→ Fragmento del documento
----
Desde una perspectiva criminológica actual, reducir la justicia únicamente al castigo del delito resulta una visión limitada. Si bien la sanción cumple una función importante como mecanismo de control social y de respuesta frente a la infracción, por sí sola no resuelve el problema de fondo. Entender al delincuente implica analizar las condiciones sociales, económicas y culturales que influyen en su conducta, así como los procesos individuales que lo llevaron a transgredir la norma. En este sentido, la rehabilitación no debe verse como una alternativa “blanda”, sino como un componente esencial para disminuir la reincidencia y lograr una verdadera reinserción en la sociedad.
Ahora bien, plantear un sistema sin cárceles remite a un ideal que ha sido discutido en corrientes como el abolicionismo penal y la justicia restaurativa. Aunque estas propuestas ofrecen aportes valiosos —como priorizar la reparación del daño y la responsabilidad activa del infractor—, su aplicación total en las sociedades actuales enfrenta importantes limitaciones, especialmente en casos de delitos graves donde la protección de la víctima y de la comunidad es prioritaria. Sin embargo, esto no significa que el sistema penitenciario deba mantenerse tal como está; por el contrario, es necesario cuestionarlo y transformarlo.
Un ejemplo claro puede observarse en programas de justicia restaurativa aplicados en algunos países, donde, en lugar de imponer únicamente una pena privativa de libertad, se promueve el encuentro entre víctima y victimario bajo supervisión profesional. Por ejemplo, en casos de delitos menores como hurtos, el infractor puede reconocer el daño causado, reparar a la víctima (ya sea económicamente o mediante trabajo comunitario) y participar en procesos de orientación. Estos mecanismos han demostrado, en ciertos contextos, reducir la reincidencia y fortalecer la responsabilidad individual, algo que muchas veces no se logra con la prisión tradicional.
En la práctica, un modelo más equilibrado implicaría reducir el uso de la prisión como respuesta automática, fortalecer medidas alternativas y apostar por políticas públicas que atiendan las causas del delito. De esta manera, la justicia dejaría de ser únicamente punitiva para convertirse en un sistema más integral, orientado no solo a sancionar, sino también a prevenir y reconstruir el tejido social.
----
→ Bloque de datos
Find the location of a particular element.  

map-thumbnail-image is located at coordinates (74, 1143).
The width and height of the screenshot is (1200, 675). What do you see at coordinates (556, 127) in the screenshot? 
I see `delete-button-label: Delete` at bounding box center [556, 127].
----
Copia el pasaje del texto sobre la justicia penal que va entre "Un ejemplo claro" y "la prisión tradicional.", ambos incluidos, y cambia "hurtos" por "robos". Las líneas no tienen relación con el texto sobre la justicia penal.

→ Respuesta del ejercicio
Un ejemplo claro puede observarse en programas de justicia restaurativa aplicados en algunos países, donde, en lugar de imponer únicamente una pena privativa de libertad, se promueve el encuentro entre víctima y victimario bajo supervisión profesional. Por ejemplo, en casos de delitos menores como robos, el infractor puede reconocer el daño causado, reparar a la víctima (ya sea económicamente o mediante trabajo comunitario) y participar en procesos de orientación. Estos mecanismos han demostrado, en ciertos contextos, reducir la reincidencia y fortalecer la responsabilidad individual, algo que muchas veces no se logra con la prisión tradicional.